Anyway, one of the last scenes in Screamers would haunt me forever. As Joe jettisons away from Sirius 6-B looking towards space and the unknown future, he pauses for a moment to gaze on the past a final time, looking at his daughter’s teddy bear. As he looks at his daughter’s stuffed toy, Joe begins to sadly reminisce.
Then the teddy bear starts to move. Fade to black.
I must have then had a horrible nightmare, not that I remember, because I started to be creeped out by teddy bears. (Specifically, the retro ‘60s style and some of the creepier modern ones like at Build-A-Bear.)
This isn’t a crippling fear. But I do become hyper-aware of the presence of teddy bears whenever I’m around them. Truth be told, I once had a close friend that got a job at a Build-a-Bear; there were a couple scenarios where he wanted me to meet up with him work and hang out after, but I always had to blow him off. I’m sorry Jeremy, wherever you are.

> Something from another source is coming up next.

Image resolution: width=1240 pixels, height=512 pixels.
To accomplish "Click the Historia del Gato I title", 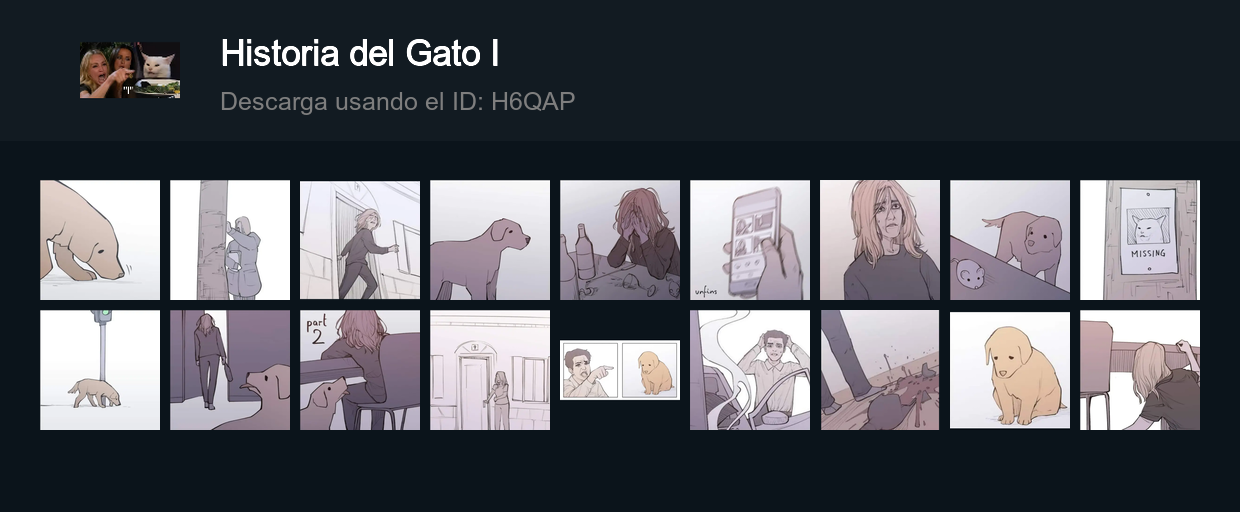I will pos(360,53).
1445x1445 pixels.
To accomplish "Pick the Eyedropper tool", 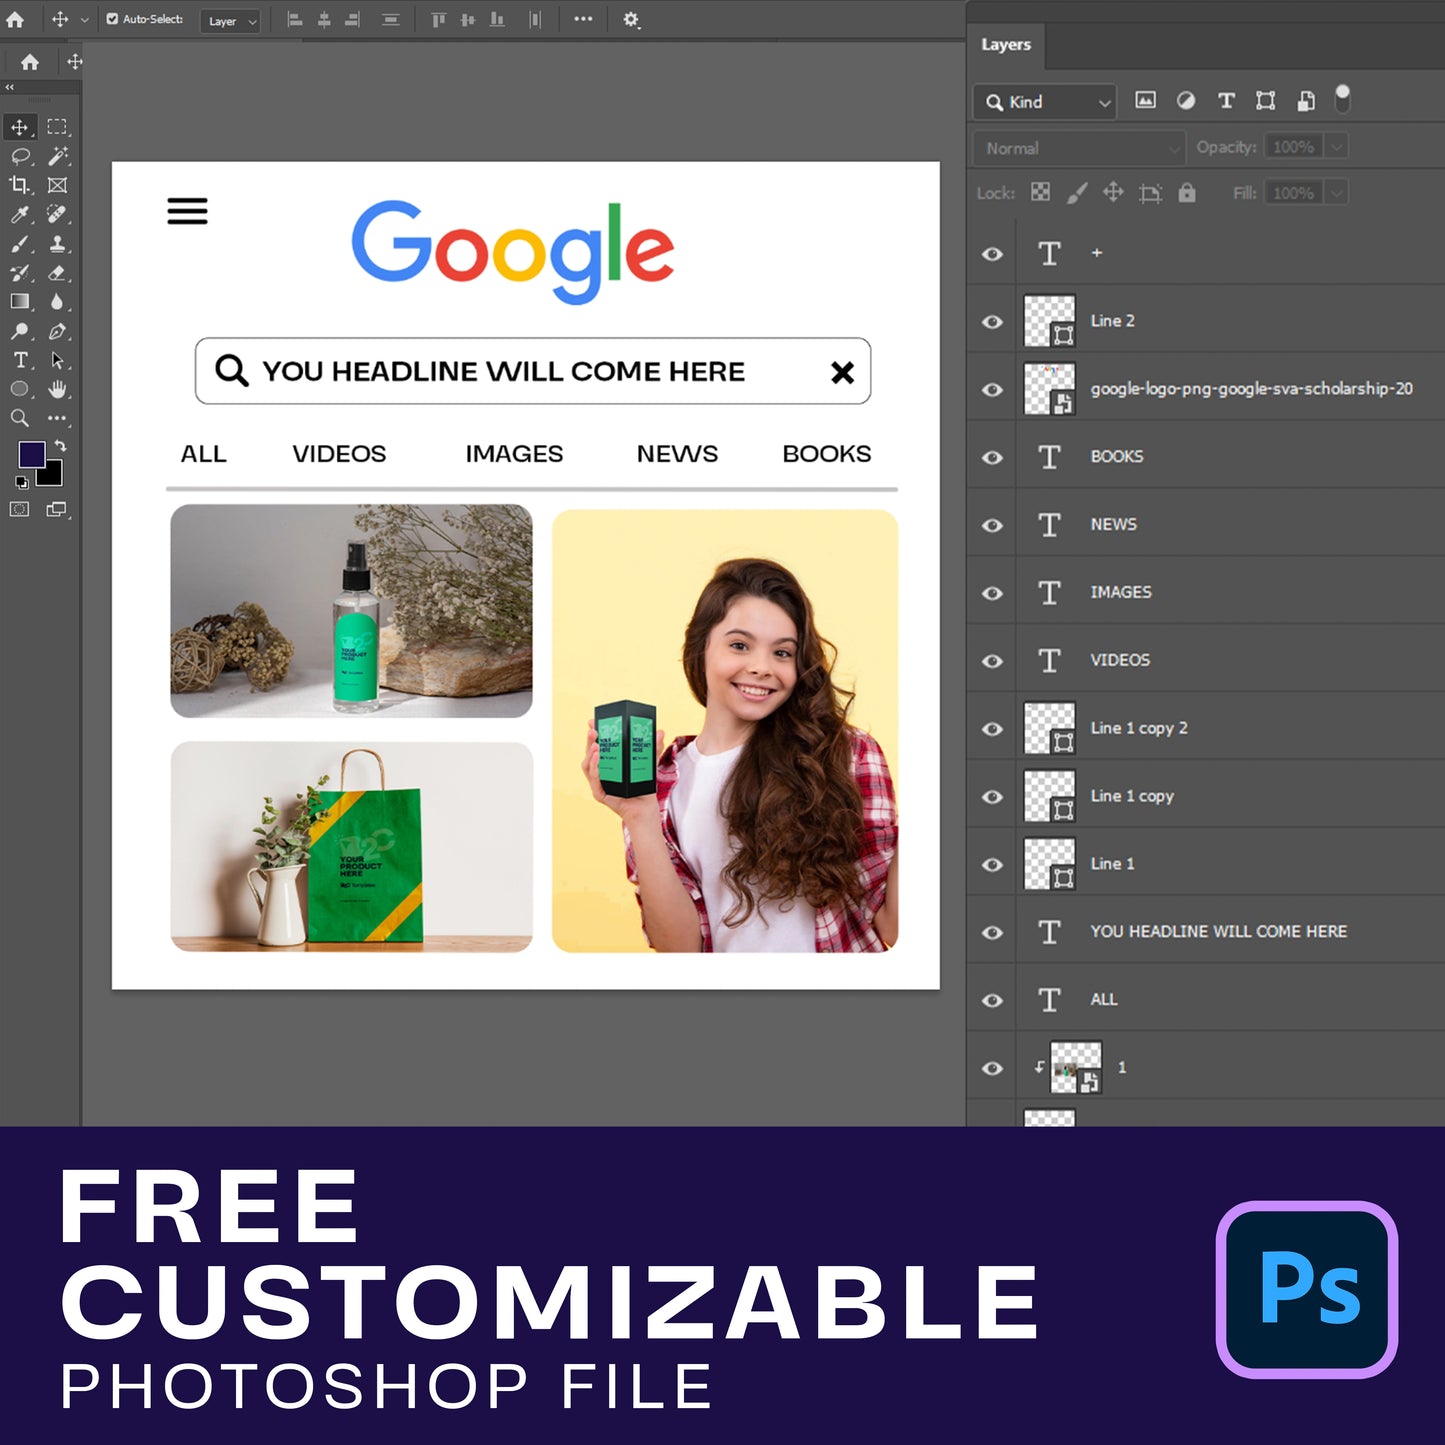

Now my fear has somehow expanded to include a number of antiquated toys, from around the ‘50s and earlier. I’m sure that this is a totally healthy reaction – no mental help is needed for this bizarre phobia. I just need to avoid all older-looking toys.
These years, thankfully, I don’t really find myself around teddy bears too often.
But whenever they get close to me, I immediately tense up. (Screamers also has a sequel, the direct-to-video Screamers: The Hunted, as well as a third allegedly in-production film that I never plan on seeing.)
Unsurprisingly, Screamers has a rating of 30 percent fresh on Rotten Tomatoes. In spite of my horrible associations with this movie, there is a part of me that wants to revisit this in hopes of overcoming my ridiculous fear.
But something tells me that’s probably not going to happen.